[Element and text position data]
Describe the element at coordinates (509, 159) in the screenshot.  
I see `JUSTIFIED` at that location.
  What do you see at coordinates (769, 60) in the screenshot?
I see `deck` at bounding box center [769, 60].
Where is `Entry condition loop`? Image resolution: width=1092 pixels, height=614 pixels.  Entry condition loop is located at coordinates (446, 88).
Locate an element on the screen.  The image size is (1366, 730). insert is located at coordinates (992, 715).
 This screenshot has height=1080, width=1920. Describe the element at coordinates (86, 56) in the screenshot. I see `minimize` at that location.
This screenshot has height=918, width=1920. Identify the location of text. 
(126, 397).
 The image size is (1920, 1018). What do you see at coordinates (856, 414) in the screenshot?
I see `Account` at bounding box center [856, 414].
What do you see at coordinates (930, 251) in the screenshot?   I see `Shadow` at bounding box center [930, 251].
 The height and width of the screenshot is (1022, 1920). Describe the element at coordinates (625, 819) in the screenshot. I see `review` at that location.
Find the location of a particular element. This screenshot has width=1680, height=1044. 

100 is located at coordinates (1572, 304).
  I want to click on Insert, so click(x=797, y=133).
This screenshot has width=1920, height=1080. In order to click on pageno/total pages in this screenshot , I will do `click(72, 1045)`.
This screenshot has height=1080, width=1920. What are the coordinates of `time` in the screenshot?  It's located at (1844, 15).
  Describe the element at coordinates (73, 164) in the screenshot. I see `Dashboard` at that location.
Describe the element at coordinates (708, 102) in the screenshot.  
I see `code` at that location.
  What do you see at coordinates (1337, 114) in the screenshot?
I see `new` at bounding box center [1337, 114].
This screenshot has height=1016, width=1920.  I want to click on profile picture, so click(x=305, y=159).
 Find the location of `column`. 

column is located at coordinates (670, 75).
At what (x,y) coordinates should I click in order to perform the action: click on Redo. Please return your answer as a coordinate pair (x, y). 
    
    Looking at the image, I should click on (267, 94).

What the task requires:
Copy all of the data above word for word, line by line.

Answer to the task:
Describe the element at coordinates (509, 159) in the screenshot.  
I see `JUSTIFIED` at that location.
  What do you see at coordinates (769, 60) in the screenshot?
I see `deck` at bounding box center [769, 60].
Where is `Entry condition loop`? Image resolution: width=1092 pixels, height=614 pixels.  Entry condition loop is located at coordinates (446, 88).
Locate an element on the screen.  The image size is (1366, 730). insert is located at coordinates (992, 715).
 This screenshot has height=1080, width=1920. Describe the element at coordinates (86, 56) in the screenshot. I see `minimize` at that location.
This screenshot has height=918, width=1920. Identify the location of text. 
(126, 397).
 The image size is (1920, 1018). What do you see at coordinates (856, 414) in the screenshot?
I see `Account` at bounding box center [856, 414].
What do you see at coordinates (930, 251) in the screenshot?   I see `Shadow` at bounding box center [930, 251].
 The height and width of the screenshot is (1022, 1920). Describe the element at coordinates (625, 819) in the screenshot. I see `review` at that location.
Find the location of a particular element. This screenshot has width=1680, height=1044. 

100 is located at coordinates (1572, 304).
  I want to click on Insert, so click(x=797, y=133).
This screenshot has width=1920, height=1080. In order to click on pageno/total pages in this screenshot , I will do `click(72, 1045)`.
This screenshot has height=1080, width=1920. What are the coordinates of `time` in the screenshot?  It's located at (1844, 15).
  Describe the element at coordinates (73, 164) in the screenshot. I see `Dashboard` at that location.
Describe the element at coordinates (708, 102) in the screenshot.  
I see `code` at that location.
  What do you see at coordinates (1337, 114) in the screenshot?
I see `new` at bounding box center [1337, 114].
This screenshot has height=1016, width=1920.  I want to click on profile picture, so click(x=305, y=159).
 Find the location of `column`. 

column is located at coordinates (670, 75).
At what (x,y) coordinates should I click in order to perform the action: click on Redo. Please return your answer as a coordinate pair (x, y). 
    
    Looking at the image, I should click on (267, 94).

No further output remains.